WHAT TO DO: Go over the records and copy every line with the string "page".

MATERIAL SHOWN:
..............................

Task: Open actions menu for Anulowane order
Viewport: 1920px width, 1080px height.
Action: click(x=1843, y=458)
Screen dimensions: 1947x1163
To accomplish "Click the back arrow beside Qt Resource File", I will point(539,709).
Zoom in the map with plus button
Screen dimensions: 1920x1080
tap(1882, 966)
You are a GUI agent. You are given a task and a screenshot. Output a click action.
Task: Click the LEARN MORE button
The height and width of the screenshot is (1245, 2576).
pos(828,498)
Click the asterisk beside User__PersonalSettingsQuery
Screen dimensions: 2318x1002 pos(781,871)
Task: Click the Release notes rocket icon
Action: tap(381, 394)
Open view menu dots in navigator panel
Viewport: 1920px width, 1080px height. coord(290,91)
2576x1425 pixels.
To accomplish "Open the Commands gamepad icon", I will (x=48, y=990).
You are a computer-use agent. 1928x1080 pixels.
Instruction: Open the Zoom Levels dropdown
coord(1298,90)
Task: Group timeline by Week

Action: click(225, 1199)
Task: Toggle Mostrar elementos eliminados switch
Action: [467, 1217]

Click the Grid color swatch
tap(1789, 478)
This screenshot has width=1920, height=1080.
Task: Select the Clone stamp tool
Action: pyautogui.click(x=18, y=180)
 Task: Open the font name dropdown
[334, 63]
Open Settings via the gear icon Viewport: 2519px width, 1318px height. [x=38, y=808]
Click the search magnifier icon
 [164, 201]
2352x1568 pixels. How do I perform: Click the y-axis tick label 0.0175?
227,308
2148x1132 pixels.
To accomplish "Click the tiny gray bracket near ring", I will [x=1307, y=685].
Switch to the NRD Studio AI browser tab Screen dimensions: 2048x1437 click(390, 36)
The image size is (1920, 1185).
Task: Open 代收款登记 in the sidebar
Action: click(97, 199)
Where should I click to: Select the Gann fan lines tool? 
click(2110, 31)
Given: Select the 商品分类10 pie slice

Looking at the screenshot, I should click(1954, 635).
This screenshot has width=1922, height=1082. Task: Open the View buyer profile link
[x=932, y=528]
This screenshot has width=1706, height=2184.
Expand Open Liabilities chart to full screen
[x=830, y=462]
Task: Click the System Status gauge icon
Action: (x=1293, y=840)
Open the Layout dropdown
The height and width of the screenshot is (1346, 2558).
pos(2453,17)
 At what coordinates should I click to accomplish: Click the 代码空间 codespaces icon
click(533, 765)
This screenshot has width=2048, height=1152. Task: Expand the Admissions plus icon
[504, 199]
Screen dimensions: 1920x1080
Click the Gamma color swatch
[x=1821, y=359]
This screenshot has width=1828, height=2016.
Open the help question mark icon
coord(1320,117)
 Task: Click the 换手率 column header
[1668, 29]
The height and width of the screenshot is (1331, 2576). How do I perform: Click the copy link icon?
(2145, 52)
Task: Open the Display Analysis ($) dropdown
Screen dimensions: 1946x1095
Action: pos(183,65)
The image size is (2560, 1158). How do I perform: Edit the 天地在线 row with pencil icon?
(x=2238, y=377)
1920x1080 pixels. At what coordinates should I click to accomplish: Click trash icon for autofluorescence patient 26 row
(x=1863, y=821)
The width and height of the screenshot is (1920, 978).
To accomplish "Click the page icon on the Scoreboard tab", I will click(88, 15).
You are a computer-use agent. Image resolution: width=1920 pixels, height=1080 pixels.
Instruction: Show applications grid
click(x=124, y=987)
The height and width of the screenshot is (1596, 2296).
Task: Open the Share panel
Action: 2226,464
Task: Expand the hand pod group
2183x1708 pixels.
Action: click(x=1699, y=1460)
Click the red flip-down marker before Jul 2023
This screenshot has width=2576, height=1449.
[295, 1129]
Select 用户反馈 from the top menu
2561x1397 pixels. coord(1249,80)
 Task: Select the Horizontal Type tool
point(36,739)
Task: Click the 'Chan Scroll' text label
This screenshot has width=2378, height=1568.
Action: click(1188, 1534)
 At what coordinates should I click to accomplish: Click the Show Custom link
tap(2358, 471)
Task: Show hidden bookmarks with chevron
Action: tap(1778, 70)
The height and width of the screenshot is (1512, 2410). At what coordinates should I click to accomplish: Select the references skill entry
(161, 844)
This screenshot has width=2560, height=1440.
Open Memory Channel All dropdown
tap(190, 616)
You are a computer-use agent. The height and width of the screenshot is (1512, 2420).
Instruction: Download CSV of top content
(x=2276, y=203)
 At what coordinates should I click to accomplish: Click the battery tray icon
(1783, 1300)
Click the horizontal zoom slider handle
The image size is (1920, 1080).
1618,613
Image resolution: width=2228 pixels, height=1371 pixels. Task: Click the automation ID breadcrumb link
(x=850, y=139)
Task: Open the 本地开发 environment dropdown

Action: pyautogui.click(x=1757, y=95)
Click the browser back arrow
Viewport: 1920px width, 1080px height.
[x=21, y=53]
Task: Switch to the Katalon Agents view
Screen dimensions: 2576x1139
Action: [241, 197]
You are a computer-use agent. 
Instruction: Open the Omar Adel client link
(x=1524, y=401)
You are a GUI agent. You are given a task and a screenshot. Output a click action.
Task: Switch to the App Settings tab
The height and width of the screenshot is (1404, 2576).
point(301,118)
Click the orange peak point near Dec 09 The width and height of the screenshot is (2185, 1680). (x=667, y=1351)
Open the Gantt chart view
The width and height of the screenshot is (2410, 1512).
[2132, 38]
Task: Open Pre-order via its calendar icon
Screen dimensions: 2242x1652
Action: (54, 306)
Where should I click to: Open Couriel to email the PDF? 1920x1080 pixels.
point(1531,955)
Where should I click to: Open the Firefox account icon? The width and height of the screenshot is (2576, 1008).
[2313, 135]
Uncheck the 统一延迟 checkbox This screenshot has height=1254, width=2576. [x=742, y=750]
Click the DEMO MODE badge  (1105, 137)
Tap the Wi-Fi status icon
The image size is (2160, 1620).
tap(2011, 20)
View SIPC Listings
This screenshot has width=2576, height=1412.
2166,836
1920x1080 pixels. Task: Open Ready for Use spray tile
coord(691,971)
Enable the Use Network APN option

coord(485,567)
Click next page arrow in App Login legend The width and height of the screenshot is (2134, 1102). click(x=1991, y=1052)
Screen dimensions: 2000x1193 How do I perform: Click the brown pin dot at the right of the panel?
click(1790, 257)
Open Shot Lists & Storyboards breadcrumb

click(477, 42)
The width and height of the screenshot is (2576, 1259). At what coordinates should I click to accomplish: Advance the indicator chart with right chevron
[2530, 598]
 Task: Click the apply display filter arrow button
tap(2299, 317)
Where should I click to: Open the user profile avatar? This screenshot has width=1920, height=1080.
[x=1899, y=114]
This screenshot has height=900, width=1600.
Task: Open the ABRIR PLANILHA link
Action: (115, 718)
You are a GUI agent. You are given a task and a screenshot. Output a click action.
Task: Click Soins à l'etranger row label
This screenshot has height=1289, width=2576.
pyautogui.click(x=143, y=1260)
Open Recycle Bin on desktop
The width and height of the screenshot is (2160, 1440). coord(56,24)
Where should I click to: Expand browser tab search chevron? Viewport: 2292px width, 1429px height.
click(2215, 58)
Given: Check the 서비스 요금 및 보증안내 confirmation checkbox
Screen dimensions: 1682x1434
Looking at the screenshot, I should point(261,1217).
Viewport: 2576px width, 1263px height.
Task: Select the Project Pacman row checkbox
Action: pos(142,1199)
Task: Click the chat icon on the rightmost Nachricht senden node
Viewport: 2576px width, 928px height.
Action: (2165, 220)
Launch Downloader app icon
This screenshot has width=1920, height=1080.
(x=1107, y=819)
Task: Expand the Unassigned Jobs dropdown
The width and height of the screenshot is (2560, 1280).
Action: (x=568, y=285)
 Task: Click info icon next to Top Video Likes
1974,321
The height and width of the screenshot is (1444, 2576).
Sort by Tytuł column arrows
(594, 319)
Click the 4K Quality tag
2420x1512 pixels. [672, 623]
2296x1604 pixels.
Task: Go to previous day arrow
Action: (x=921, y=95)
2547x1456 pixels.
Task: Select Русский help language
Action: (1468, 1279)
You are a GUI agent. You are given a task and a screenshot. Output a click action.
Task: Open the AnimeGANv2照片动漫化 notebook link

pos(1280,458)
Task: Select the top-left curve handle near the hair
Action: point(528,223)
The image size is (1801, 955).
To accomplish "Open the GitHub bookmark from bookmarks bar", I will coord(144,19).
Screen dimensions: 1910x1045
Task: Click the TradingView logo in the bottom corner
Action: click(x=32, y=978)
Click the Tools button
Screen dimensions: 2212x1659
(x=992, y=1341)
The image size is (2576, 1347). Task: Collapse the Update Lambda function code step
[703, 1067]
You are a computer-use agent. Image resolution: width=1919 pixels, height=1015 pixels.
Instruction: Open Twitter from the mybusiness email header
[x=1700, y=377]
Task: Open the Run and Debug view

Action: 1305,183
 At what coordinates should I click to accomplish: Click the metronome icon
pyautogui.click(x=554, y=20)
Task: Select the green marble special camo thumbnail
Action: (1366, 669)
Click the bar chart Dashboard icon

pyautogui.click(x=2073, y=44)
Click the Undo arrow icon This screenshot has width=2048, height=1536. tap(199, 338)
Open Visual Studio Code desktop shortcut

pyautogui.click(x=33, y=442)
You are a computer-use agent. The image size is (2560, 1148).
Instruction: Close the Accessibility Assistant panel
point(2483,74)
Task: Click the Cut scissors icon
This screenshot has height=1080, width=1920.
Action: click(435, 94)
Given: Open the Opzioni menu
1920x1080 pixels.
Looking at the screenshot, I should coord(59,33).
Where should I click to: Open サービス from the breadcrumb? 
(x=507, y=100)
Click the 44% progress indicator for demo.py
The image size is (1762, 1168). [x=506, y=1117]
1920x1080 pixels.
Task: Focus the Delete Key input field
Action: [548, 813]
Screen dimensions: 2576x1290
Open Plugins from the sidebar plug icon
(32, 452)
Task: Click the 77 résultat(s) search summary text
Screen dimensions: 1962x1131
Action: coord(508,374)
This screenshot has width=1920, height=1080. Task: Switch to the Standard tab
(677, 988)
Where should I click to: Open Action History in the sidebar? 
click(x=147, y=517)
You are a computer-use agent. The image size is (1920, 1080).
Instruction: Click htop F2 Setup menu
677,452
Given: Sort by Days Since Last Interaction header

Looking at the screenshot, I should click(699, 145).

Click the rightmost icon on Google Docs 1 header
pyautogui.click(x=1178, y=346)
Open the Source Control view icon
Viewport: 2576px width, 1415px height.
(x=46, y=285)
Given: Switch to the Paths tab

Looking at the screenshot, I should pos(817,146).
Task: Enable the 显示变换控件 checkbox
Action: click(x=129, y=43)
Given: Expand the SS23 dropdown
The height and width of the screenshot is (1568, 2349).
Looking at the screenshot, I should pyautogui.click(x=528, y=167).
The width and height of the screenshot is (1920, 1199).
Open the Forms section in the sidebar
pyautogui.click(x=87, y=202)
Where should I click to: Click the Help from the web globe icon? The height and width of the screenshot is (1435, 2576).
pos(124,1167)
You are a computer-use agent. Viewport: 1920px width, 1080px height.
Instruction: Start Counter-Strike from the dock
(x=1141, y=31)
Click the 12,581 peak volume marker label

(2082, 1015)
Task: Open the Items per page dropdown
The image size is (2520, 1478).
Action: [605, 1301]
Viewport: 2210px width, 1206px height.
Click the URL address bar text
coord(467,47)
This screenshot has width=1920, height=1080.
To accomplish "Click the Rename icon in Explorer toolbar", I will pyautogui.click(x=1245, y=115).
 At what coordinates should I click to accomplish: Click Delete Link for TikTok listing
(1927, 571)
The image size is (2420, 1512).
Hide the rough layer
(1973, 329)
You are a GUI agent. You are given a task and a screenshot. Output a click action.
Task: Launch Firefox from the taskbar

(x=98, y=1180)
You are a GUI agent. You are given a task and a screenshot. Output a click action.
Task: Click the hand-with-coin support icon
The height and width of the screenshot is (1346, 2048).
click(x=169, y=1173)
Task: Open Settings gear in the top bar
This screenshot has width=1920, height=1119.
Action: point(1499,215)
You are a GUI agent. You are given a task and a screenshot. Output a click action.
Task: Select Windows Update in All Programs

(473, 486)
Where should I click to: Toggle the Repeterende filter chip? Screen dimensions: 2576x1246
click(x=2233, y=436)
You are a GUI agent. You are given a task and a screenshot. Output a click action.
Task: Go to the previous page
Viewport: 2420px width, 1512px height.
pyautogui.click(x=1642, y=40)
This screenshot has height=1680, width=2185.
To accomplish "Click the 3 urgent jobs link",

..............................

ANSWER TO THE PROBLEM:
To accomplish "Click the page icon on the Scoreboard tab", I will click(88, 15).
Click next page arrow in App Login legend The width and height of the screenshot is (2134, 1102). click(x=1991, y=1052)
Task: Open the Items per page dropdown
Task: Go to the previous page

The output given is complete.